Supplied material ▸

# # # #

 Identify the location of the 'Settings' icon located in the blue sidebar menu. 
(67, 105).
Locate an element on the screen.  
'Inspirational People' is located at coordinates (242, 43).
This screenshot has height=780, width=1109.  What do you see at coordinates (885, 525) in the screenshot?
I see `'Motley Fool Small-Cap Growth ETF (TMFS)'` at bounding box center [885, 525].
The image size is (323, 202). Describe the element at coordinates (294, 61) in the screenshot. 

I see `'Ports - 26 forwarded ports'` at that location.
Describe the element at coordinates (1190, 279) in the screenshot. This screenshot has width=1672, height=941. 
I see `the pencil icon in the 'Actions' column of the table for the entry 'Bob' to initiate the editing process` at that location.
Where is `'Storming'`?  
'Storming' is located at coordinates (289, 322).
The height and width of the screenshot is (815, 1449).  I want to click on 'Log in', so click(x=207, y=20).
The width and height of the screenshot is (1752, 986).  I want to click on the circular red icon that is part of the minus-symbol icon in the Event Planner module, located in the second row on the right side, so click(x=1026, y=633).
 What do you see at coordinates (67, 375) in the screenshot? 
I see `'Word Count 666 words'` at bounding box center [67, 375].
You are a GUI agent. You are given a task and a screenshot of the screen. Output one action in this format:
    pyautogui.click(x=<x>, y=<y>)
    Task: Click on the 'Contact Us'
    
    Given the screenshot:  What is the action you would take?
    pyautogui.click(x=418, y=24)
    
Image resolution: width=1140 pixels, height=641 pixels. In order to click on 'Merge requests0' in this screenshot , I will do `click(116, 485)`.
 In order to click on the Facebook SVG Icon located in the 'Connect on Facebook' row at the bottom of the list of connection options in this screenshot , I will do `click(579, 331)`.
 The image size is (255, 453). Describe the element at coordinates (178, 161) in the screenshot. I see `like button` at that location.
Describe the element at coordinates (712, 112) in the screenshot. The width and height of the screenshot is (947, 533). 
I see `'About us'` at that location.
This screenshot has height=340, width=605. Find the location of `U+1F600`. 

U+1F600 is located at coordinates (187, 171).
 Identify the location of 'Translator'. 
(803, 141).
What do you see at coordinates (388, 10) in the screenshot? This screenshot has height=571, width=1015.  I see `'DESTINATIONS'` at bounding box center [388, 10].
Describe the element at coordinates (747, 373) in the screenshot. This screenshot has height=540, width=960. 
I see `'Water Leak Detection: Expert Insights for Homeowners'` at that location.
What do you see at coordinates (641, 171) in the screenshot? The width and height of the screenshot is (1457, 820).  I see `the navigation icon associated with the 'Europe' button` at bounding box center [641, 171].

# # # #

Brief ▸ Starting with the line that contains "What do you see at coordinates (388, 10)" and continuing through the line that contains "Leak Detection: Expert", format those lines above as a numbered list, leaving out any blank lines.

Answer to the task ▸
1. What do you see at coordinates (388, 10) in the screenshot? This screenshot has height=571, width=1015.  I see `'DESTINATIONS'` at bounding box center [388, 10].
2. Describe the element at coordinates (747, 373) in the screenshot. This screenshot has height=540, width=960. 
3. I see `'Water Leak Detection: Expert Insights for Homeowners'` at that location.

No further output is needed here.